Investors have taken notice. Momentum in its same-store sales — paired with improvement in its gross margin, inventory levels and assortment — helped Wall Street looked right past the company's modest earnings shortfall in the first quarter, when it missed the consensus forecast by a penny. Yet with the battleground stock up nearly 45 percent this year, some analysts have branded it overvalued.

"It's an emotionally charged brand," Potdevin said, explaining that the company is only about 80 percent of the way through its efforts to boost profitability. "We've started seeing margins extend and profitability grow."

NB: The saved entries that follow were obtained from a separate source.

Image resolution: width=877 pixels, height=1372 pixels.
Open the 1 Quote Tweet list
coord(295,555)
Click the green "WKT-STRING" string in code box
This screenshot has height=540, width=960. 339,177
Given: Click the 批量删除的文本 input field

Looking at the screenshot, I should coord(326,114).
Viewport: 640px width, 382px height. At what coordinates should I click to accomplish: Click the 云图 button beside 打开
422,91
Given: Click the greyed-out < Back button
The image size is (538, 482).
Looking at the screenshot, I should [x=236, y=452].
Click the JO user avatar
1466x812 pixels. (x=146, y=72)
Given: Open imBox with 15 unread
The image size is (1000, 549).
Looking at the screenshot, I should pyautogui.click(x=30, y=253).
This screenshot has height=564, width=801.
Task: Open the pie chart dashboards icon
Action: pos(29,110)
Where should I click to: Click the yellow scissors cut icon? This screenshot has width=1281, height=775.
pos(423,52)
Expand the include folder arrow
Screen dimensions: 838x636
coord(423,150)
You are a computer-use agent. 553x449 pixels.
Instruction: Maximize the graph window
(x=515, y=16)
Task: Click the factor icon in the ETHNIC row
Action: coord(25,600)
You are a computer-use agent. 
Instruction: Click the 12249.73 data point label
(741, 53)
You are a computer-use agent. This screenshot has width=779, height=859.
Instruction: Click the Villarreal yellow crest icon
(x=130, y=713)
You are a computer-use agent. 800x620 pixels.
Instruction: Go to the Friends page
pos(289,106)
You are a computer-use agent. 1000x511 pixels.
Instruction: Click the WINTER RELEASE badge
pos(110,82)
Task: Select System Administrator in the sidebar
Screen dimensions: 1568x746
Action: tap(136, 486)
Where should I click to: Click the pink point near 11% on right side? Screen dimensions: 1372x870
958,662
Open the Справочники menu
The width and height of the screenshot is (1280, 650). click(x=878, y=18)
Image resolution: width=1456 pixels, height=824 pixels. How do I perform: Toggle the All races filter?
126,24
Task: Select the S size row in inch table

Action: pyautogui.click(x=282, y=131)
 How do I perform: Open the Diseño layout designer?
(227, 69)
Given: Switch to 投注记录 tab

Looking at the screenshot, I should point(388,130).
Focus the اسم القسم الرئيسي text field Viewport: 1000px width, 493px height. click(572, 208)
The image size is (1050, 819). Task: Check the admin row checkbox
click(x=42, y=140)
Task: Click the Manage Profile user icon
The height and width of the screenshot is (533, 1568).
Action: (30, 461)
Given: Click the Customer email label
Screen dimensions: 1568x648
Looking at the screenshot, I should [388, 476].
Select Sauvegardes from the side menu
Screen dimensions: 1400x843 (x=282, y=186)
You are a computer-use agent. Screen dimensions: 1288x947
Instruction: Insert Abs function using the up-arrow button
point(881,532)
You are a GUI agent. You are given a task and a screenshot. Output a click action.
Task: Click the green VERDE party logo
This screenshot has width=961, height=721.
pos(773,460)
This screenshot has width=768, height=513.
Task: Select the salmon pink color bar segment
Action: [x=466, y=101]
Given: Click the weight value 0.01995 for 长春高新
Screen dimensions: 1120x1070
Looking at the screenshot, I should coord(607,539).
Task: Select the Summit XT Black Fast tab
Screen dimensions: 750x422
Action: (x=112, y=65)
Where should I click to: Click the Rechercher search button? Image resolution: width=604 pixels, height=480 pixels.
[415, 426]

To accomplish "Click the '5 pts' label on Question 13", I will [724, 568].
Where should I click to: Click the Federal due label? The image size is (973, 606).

Laurent Potdevin, chief executive officer of Lululemon Athletica
Xaume Olleros | Bloomberg | Getty Images
Laurent Potdevin, chief executive officer of Lululemon Athletica

Indeed, analysts commended the retailer's gross margin improvement during the first quarter, even though this metric still contracted during the period. Margins were helped by improvements to its supply chain — including cutting back on its use of air freight. The company expects its gross margin to turn positive during the current three-month period, after clearing through excess inventory in the prior quarter.

Potdevin reiterated the company's five-year plan to double its revenue and profitability by 2020, saying international expansion and growth in its menswear business should help it achieve its goals. He likewise repeated that he sees the men's category growing into a billion-dollar business — more than double what it is today, according to Jefferies.

Because the company operates its own retail locations and does not sell its products through wholesale partners, it should be protected from broader concerns about the athleticwear space, Potdevin said. The category has seen recent bankruptcies from The Sports Authority and Sport Chalet, causing Under Armour to lower its full-year sales and earnings guidance.

Not everyone is a believer. Retail analyst Jan Kniffen told CNBC Friday that the "fad" part of athleisure — for example, a woman wearing yoga pants to a coffee shop — is going to go away. That, he said, will hurt Lululemon.

"That piece of the business is not going to be there," he said, adding that the fashion cycle will soon shift back to denim.

And in a letter to shareholders in June, founder Chip Wilson — whose tumultuous tenure at the brand ended with his resignation from the board last February — said it had "lost its way" and fallen behind its competitors. He argued that the company needed a change in management and strategy to reach its full potential, and he mentioned his 14 percent ownership of its shares.

"As a long-term investor in Lululemon, I am uncomfortable with the lack of urgency, stewardship and performance of our great company," he wrote. "I have not heard a strategy nor seen actions that lead me to believe we will regain our competitive position and secure long-term returns. This is unacceptable and the board needs to understand that I — indeed all shareholders — will be watching closely."

Potdevin countered that Lululemon hasn't lost its way — it's simply found new ones.

"We've put out a plan, you know, of doubling revenues by 2020 and more than doubling profitability. We've reignited innovation. We've got an international strategy. We're building a digital culture. And we're very much on track to deliver on those targets with an engagement and a workforce engagement which I'm so proud of," he said.